Auth / plan gates (evaluated in order):
| Gate | Failure response |
|---|---|
Auth::isLoggedIn() |
{"success":false,"message":"Not logged in"} |
| Cache hit (transcript already exists in MongoDB) | {"success":true,"transcript":"...","segments":[...],"source":"cached"} — returns immediately, no quota consumed. |
Auth::isValidPlan(1) (Basic plan or higher) |
{"success":false,"message":"Upgrade your plan to generate video scripts"} |
| Monthly script-generation quota > 0 | {"success":false,"message":"No script generations left this month. Limit resets in 30 days."} |
POST body (form-encoded or JSON):
| Parameter | Type | Notes |
|---|---|---|
video_id |
string | Required. TikTok video ID. |
video_url |
string | Optional fallback playback URL if the video is not in the videos MongoDB collection. |
video_cdn_url |
string | Optional CDN URL; preferred over video_url when both are supplied as fallback. |
The server first resolves the playback URL from MongoDB (videos.video_play_url_cdn). If not found, it falls back to video_cdn_url then video_url from the request body. Audio is extracted via ffmpeg, then sent to the Whisper API.
Success response:
{
"success": true,
"transcript": "Full transcript text...",
"segments": [
{ "start": 0.0, "end": 2.5, "text": "Hello..." }
],
"source": "generated",
"script_generations_remaining": 14
}
Error responses (beyond the gate table above):
| HTTP | Body | Cause |
|---|---|---|
| 200 | {"success":false,"message":"Video not found or no playable URL available"} |
No URL could be resolved. |
| 200 | {"success":false,"message":"Could not prepare audio (ffmpeg missing or download failed)"} |
ffmpeg unavailable or download error. |
| 200 | {"success":false,"message":"Transcription failed"} |
Whisper returned no text. |
POST /api/v1/tiktok-shop/video/script/similar
Generates a similar ad script based on an existing transcript using GPT. Consumes one monthly script-generation credit. Session-only.
POST body:
| Parameter | Type | Notes |
|---|---|---|
video_id |
string | Required. Source video ID (used to attach the result in MongoDB). |
transcript |
string | Required. The transcript text to base the new script on. |
brand_name |
string | Optional brand context. |
product_name |
string | Optional product context. |
product_description |
string | Optional product description. |
production_level |
string | Low, Medium (default), High. |
target_audience |
string | Optional audience description. |
tone_of_voice |
string | Optional tone guidance. |
additional_info |
string | Optional extra instructions. |
Success response:
{
"success": true,
"script": { "framework_used": "AIDA", "rows": [...] },
"script_analysis": { "framework": {...}, "ad_pattern": {...}, "creative_strategies": [...] },
"similar_scripts": [...],
"script_generations_remaining": 13
}
Favorites
| HTTP | Path suffix | Purpose |
|---|---|---|
| GET | favorites |
List saved favorites. |
| POST | favorites/toggle |
Toggle favorite on an entity. |
| POST | favorites/add |
Add a favorite. |
| POST | favorites/remove |
Remove a favorite. |
| POST | favorites/check |
Check whether an entity is favorited. |
Filter presets (TikTok Shop)
| HTTP | Path suffix | Purpose |
|---|---|---|
| GET | filter-presets |
List saved filter presets. |
| POST | filter-presets/save |
Save a new preset. |
| POST | filter-presets/update |
Update a preset. |
| POST | filter-presets/delete |
Delete a preset. |
Detailed query strings, POST JSON bodies, and filter aliases are documented in TikTok Shop · filters & query params.

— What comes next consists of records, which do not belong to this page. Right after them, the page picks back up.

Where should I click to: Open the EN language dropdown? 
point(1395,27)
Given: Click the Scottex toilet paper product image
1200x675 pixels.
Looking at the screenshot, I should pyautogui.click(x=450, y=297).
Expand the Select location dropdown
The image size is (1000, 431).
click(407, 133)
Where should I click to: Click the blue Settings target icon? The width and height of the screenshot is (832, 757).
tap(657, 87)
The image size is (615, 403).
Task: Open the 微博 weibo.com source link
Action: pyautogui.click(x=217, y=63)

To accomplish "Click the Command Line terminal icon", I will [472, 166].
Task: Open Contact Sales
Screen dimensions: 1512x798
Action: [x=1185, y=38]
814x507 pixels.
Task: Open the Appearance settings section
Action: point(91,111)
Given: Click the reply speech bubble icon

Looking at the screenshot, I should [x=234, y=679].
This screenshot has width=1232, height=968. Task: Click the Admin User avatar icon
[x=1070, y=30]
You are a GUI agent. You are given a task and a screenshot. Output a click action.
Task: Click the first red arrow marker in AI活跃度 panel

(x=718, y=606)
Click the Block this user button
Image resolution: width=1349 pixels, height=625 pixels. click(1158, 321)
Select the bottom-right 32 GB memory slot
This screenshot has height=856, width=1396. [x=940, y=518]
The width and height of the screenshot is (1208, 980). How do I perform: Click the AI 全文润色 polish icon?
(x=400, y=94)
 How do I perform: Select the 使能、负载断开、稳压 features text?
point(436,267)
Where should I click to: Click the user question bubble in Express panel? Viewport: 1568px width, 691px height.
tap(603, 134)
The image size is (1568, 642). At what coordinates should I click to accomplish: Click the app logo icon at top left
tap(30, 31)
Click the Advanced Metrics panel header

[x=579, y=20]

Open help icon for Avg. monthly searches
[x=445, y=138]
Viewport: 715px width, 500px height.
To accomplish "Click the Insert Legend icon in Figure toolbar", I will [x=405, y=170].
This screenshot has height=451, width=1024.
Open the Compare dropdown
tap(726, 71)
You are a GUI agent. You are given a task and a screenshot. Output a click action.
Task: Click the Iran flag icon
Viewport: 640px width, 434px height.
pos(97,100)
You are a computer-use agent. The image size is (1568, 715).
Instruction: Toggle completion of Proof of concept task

Session-based JSON (dashboard)
The in-app UI calls JSON endpoints under paths like /api/tiktok-shop/..., /api/product-detail/..., and /api/brands/... using your browser session, not the API key. For programmatic integrations, use /api/v1/... and the guides linked at the top of this page. Session brand tabs (/api/brands/ads, date filters, folders, boards, …) are covered in Brands & Brand tracker.